More after the jump.
Nor was it because she is insensitive to Jewish feelings, as some snarky bloggers have intimated.  On the contrary, from her statements and actions, Gov. Palin has demonstrated time and again that she feels closer to Israel and the Jewish people than any American political figure in recent memory.

Anyone who saw the little Israeli flag perched behind her desk well before the 2008 election, or has noticed the pin of American and Israeli flags that almost constantly adorns her left lapel, despite the negligible number of Jewish voters in Alaska, knows of her special affection for the Jewish State and people. No one who has heard her speak with conviction of America as a Judeo-Christian nation, and of our Constitution as founded in Judeo-Christian principles, can doubt that.

So here is what happened.

Within hours of the Tucson killings, partisan pundits began circulating utterly unfounded accusations that Gov. Palin had somehow incited the violence.  They pointed to a map on her web site that showed a target symbol on numerous congressional districts, including that of Rep. Gabrielle Giffords.  Democrats and Republicans have routinely used similar election-strategy maps for years.  But Palin-bashers sensed an opportunity to score points, so they went for the jugular and falsely accused her of responsibility for the bloodshed.

For four days, Gov. Palin refrained from responding.  Appropriately, she did not want to divert attention from the Tucson tragedy.  But her very restraint became the new grounds for indecent political assault.  Her detractors began claiming that her failure to respond indicated a guilty conscience.  She was damned if she did, and damned if she did not.

Over the course of that tumultuous weekend following the shootings, Gov. Palin and her staff carefully reviewed the press commentary. They read the column by Glenn Reynolds in the Wall Street Journal, using the phrase “blood libel” to describe the attacks on her. Another prominent commentator had called the anti-Palin smears a “libel” against Palin and the conservative movement. So Gov. Palin and her advisors decided to incorporate the phrase into her well-modulated rejoinder.

Gov. Palin and her advisers were well aware that “blood libel” originated in medieval accusations against Jews.  They were also well aware that the term has for years been used by commentators all across the spectrum, in America and abroad, in response to false accusations of committing or inciting murder. So Mrs. Palin and her staff had a reasonable expectation that this was a perfectly legitimate — if pungent — way to describe the false charges being leveled against her and her colleagues.

David Harris and several other Jewish opponents of Gov. Palin strenuously objected to her use of the term “blood libel.”  That was their right.  But what was not right was for they, or the news media, to rush to judgment that Jews were universally offended by Palin’s remark.

During the past ten days, I have spoke to numerous Jewish communal activists, rabbis, and just plain Jews.  I have not found anyone who was sincerely offended by the term.

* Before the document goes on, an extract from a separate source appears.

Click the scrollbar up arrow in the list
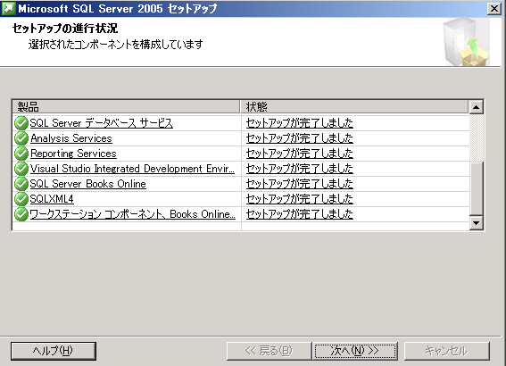The height and width of the screenshot is (366, 506). pos(477,107)
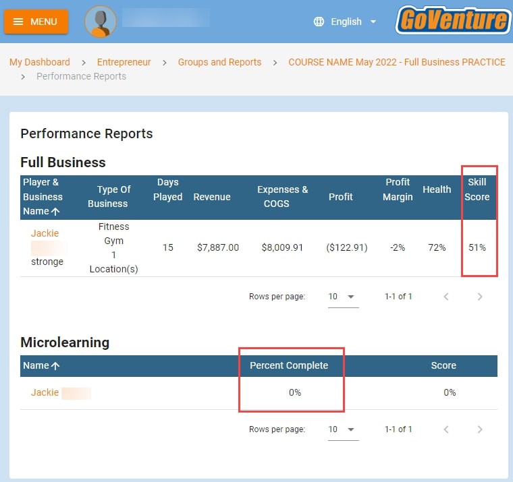Go to My Dashboard breadcrumb
Viewport: 513px width, 482px height.
coord(39,62)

On the contrary, in recent days, numerous prominent Jews have publicly defended Gov. Palin’s choice of words, including former New York City Mayor Ed Koch, Harvard Law School Professor Alan Dershowitz, and Rabbi Shmuely Boteach — indisputably three important and influential voices in the American Jewish community.  They recognize that the term enjoys a currency in modern usage which is non-specific to Jews, much as a “crusade against littering” or calling Las Vegas “the entertainment mecca of America” are presumed to be metaphorical. Only when Sarah Palin used the term did everyone go (nonviolently) ballistic.

One of our JewsForSarah readers put it this way: “A blood libel is an imputation of murder based not on what one has actually done, but based on who one is.” I can think of no better way to describe this whole sorry affair.

Benyamin Korn, former executive editor of the Jewish Exponent, is director of Jewish Americans for Sarah Palin.